Consignes:
1. Recopiez fidèlement le passage du texte cité situé entre « Les chercheurs ont » et « et de l’éducation. », ces deux segments compris.
2. Veuillez traduire en anglais cette phrase du texte cité : « Les travaux de Mme Jones s’articulent autour des domaines de l’histoire, du travail et de l’éducation. »

Texte cité:
=-=-=-=-=
Toujours selon Mme Jones, cette diminution de la taille moyenne « est un fort recul, mais en raison de l’ampleur du choc économique, cela n’est pas vraiment surprenant ».
Des effets qui se poursuivent
En date du début du 20e siècle, indique l’étude, le taux de mortalité infantile chez les nations autochtones dépendant du bison était plus élevée par 16 points de pourcentage, et la probabilité qu’un homme adulte en âge de travailler occupe un emploi était 19 points de pourcentage sous la normale, comparativement aux nations autochtones qui ne dépendaient pas de l’animal.
En entre la deuxième moitié du 20e siècle et aujourd’hui, le revenu par habitant, chez ces peuples touchés, demeure environ 25 % sous la normale. Ce fossé persistant, écrivent les chercheurs, ne peut pas s’expliquer par des facteurs comme la productivité agricole, l’autodétermination ou l’application d’une loi de 1887, le Dawes Act, qui autorisait le morcellement des réserves en petites parcelles prévues pour la propriété individuelle.
Les chercheurs ont aussi constaté que l’accès limité au crédit fun l’un des facteurs qui a empêché l’ajustement économique des populations dépendantes du bison. « L’un des rôles des économistes consiste à fournir des preuves quantitatives vers lesquelles les gens peuvent se tourner afin de concevoir de meilleures politiques publiques », a rappelé Mme Jones.
« En fournissant des données qui permettent de dénombrer les disparités chez les gens dépendant du bison et les sources et l’évolution de celles-ci, nous espérons venir soutenir les efforts visant à améliorer la situation. »
Un impact laissé de côté
Les travaux de Mme Jones s’articulent autour des domaines de l’histoire, du travail et de l’éducation.
Selon la chercheuse et ses collègues, l’effet économique lié à la quasi disparition du bison est un aspect négligé de l’histoire; voilà pourquoi elle a voulu se pencher sur le sujet.
Pendant plus de 10 000 ans, le bison a servi de principale source de ressources pour plusieurs Autochtones dans la région des Grandes Plaines américaines, dans le Nord-Ouest et dans la région des Rocheuses. En plus de servir de source de nourriture, les animaux fournissaient des peaux pour les vêtements, pour les tentes et les couvertures, ainsi que des os pour fabriquer des outils ou d’autres objets.
Presque toutes les parties de l’animal étaient utilisées, y compris la cervelle pour obtenir de la graisse pour tanner les peaux, ainsi que l’estomac, qui servait à fabriquer des outres pour transporter de l’eau.
Les preuves obtenues portent à croire que ces sociétés dépendant du bison jouissaient de conditions de vie comparables, ou dans certains cas, meilleures que leurs contemporains européens.
=-=-=-=-=
Données fournies:
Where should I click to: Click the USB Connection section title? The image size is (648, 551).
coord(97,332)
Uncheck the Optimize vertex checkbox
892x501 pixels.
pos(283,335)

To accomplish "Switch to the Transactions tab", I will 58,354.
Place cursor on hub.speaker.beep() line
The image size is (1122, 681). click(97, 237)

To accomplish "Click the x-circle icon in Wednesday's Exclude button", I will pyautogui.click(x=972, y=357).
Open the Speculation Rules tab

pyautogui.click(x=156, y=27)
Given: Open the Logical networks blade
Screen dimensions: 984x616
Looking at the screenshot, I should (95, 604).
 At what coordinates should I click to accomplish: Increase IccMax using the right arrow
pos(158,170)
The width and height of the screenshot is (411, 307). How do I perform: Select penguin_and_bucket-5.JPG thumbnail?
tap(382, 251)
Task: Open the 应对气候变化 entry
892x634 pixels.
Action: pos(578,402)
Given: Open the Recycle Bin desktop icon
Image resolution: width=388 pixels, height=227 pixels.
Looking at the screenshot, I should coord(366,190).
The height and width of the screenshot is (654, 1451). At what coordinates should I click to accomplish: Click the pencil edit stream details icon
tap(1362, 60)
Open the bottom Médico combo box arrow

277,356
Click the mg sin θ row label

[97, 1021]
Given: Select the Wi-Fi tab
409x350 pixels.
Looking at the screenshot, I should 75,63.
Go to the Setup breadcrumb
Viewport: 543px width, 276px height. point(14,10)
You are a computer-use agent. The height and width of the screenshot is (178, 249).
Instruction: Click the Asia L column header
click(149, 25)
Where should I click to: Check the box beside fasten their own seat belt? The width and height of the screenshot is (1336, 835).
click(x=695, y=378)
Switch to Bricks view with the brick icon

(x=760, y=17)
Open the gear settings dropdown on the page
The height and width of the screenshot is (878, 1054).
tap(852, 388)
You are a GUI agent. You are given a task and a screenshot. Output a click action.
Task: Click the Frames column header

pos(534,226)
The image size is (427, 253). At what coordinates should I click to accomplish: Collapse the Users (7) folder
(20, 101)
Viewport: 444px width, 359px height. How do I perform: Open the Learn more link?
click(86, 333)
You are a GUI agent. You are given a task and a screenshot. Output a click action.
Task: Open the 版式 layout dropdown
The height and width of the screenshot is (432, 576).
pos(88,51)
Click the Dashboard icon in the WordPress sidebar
=-=-=-=-=
Corrigé des exercices:
1.
Les chercheurs ont aussi constaté que l’accès limité au crédit fun l’un des facteurs qui a empêché l’ajustement économique des populations dépendantes du bison. « L’un des rôles des économistes consiste à fournir des preuves quantitatives vers lesquelles les gens peuvent se tourner afin de concevoir de meilleures politiques publiques », a rappelé Mme Jones.
« En fournissant des données qui permettent de dénombrer les disparités chez les gens dépendant du bison et les sources et l’évolution de celles-ci, nous espérons venir soutenir les efforts visant à améliorer la situation. »
Un impact laissé de côté
Les travaux de Mme Jones s’articulent autour des domaines de l’histoire, du travail et de l’éducation.

2. Ms. Jones's work centers on the fields of history, labor, and education.